I agree with you there! The custom depth hack just doesnt hold up on complex geometry though unfortunately.
I wish epic would let us know whether they are even considering working on it in the next year (or ever). If not, im going to look into implementing it myself, but its certainly not trivial.
this guy implemented it for his WIP tressFX build, but its specific to tressFX. https://forums.unrealengine.com/comm…hair-rendering
Yes deep PPL would be terrible for performance, but the shortcut method used by TressFX is the more viable option.
Still not a miracle, i just really want the option for specific cases.
Lumberyard added Raster Order Views, a hardware dependent feature that is never the less very neat, if only useful if you’re working on “next gen” games.
Otherwise OIT is too finicky, and costs way too much, to totally deal with. There are other things to do: Alpha Distribution is a nice hack that’s basically an improved dithered transparency/translucency. Can easily see it as an improvement for hair/grass/etc.

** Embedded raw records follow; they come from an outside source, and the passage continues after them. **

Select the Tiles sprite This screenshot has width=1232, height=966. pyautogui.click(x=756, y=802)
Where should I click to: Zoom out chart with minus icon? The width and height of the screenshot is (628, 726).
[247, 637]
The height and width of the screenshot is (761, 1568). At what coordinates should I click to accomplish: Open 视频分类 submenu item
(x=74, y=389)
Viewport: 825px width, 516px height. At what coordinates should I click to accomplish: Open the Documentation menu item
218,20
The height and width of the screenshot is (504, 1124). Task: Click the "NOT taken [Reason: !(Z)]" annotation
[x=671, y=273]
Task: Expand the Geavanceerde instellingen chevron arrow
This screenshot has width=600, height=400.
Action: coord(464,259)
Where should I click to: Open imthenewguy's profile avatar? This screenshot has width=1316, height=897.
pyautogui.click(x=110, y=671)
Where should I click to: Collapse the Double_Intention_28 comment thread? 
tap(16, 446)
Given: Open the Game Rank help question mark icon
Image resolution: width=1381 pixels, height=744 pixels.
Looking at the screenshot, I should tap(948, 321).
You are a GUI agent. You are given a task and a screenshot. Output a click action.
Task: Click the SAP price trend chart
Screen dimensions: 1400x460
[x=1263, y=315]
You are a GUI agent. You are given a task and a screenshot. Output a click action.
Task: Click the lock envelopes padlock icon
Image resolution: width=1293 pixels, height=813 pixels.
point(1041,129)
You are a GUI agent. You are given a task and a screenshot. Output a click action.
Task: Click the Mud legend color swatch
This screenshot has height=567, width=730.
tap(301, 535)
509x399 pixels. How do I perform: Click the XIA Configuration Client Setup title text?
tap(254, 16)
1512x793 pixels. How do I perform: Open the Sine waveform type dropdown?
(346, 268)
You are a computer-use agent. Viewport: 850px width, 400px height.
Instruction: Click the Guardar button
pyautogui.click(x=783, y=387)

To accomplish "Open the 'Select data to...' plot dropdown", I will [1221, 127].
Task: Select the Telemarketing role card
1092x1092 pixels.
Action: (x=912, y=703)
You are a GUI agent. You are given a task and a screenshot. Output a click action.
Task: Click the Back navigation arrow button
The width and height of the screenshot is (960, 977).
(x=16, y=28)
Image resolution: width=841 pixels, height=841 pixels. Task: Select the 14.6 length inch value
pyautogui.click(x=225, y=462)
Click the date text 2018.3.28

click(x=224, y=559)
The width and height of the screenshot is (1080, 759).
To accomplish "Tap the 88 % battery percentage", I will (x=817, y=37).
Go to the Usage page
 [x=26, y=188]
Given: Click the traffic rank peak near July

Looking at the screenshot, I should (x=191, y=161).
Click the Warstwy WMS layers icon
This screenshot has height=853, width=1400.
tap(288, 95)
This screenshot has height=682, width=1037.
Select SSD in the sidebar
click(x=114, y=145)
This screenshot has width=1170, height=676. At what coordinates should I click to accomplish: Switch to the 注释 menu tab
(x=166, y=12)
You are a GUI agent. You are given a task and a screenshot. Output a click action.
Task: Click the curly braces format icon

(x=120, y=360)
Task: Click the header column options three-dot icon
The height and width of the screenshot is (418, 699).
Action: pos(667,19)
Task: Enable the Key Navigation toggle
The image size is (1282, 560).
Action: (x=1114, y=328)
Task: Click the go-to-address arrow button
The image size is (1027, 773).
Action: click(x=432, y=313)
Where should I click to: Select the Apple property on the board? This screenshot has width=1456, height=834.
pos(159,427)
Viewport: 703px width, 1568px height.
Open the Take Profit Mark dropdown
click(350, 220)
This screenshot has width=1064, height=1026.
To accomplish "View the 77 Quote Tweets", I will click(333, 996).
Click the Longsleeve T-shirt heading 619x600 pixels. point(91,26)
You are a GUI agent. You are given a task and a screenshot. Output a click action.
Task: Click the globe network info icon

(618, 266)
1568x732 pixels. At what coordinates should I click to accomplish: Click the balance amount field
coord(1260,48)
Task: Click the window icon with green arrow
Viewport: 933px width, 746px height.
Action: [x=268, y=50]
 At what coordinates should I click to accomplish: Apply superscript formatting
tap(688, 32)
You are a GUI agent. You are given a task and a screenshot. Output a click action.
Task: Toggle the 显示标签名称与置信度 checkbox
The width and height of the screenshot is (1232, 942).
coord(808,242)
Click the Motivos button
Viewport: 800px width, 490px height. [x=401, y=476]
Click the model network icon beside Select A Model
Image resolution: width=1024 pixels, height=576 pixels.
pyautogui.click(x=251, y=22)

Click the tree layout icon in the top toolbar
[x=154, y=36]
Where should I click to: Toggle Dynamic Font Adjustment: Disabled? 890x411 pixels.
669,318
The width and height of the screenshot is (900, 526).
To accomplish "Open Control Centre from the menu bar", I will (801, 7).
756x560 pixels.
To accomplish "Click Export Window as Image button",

There was also a very nice blog post about “depth proxies” that I can’t find for the life of me. I know it was a blog, done by I believe a programmer from Eidos Montreal, that had previously done a blog about deferred textures, and yet I can’t for the life of me find it again. It was one step below OIT, about using a point (or was it a plane) stored depth per object instead of per pixel to approximate depth, allowing for better translucency/volumetric fog interaction, among other things. If anyone knows it they could link it.
Everything is a trade-off in performance and requires moderated usage, it’s not a reason to have nothing at all. Binary transparency and dithering don’t look very good on things like hair.
Like I said, take a look at alpha distribution, not super complicated and a fair improvement in dithering. Adding another OIT, when a separate hardware implementation works with good performance, just so people can use it for backwards compatibility, just doesn’t seem productive. Even the good solutions can be so costly you’d not really want to use them on systems that don’t have Raster Ordered Views as it is, or even use them on those systems regardless.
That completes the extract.